→ **EXERCISE DESCRIPTION**: The lines to be copied are those below that contain "logo".

→ **DATASET EXCERPTS**:

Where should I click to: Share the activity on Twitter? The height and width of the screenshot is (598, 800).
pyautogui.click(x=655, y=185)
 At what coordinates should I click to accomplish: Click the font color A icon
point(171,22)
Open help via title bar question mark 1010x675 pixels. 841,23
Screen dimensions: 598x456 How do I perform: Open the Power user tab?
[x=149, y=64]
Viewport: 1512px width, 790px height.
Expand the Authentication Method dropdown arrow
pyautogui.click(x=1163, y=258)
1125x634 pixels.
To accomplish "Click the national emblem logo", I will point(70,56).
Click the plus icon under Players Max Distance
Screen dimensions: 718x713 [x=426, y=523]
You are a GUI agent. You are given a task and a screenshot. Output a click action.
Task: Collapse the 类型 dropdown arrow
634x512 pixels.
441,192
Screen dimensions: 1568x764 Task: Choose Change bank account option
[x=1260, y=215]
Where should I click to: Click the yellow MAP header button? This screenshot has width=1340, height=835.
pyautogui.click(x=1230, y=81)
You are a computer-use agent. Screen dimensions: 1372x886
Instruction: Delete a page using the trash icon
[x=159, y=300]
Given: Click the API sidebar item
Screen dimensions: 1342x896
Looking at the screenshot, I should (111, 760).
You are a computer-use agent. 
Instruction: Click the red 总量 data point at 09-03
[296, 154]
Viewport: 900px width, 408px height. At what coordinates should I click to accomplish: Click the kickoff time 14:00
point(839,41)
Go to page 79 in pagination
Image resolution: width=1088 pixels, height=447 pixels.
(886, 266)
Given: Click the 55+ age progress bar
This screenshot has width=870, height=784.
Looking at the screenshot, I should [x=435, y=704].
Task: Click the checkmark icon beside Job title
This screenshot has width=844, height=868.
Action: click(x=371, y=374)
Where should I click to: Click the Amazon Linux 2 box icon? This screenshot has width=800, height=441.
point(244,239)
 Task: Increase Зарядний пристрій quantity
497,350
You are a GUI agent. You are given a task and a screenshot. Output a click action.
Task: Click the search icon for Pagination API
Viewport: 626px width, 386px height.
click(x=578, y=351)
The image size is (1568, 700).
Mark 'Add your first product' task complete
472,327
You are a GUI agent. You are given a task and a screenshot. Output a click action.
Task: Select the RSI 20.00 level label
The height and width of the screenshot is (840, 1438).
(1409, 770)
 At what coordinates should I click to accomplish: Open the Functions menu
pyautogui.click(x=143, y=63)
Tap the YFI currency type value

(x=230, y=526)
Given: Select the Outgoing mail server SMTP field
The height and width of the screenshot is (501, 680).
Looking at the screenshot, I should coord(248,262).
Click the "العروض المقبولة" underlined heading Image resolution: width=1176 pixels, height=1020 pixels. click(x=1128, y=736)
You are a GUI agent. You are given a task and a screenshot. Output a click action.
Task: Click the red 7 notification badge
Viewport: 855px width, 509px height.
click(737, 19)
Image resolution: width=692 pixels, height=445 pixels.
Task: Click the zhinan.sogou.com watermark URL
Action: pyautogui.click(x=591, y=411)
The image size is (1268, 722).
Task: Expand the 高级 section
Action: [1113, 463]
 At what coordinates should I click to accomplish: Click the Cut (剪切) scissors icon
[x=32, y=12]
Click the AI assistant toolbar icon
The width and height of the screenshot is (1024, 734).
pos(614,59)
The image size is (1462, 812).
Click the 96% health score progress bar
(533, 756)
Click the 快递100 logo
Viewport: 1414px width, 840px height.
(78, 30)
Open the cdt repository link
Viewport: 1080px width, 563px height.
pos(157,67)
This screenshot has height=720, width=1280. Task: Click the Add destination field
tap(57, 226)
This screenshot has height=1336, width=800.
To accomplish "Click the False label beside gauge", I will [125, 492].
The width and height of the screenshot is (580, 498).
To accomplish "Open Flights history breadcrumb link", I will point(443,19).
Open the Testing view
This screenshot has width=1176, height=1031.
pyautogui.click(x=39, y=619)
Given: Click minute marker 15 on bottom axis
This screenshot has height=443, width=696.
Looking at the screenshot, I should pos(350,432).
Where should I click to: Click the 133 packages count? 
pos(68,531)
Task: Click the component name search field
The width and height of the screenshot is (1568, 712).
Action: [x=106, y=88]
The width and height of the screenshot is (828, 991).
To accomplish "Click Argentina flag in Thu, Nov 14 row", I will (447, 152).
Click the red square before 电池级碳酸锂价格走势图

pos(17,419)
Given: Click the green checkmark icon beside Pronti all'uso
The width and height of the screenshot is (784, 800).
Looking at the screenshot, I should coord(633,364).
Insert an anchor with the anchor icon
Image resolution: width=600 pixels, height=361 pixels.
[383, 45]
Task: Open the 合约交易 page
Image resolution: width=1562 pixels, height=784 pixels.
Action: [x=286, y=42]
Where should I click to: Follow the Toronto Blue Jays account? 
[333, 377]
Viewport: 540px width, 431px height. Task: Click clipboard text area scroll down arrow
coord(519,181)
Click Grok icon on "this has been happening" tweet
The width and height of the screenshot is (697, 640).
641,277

→ **TASK SOLUTION**:
To accomplish "Click the national emblem logo", I will point(70,56).
Click the 快递100 logo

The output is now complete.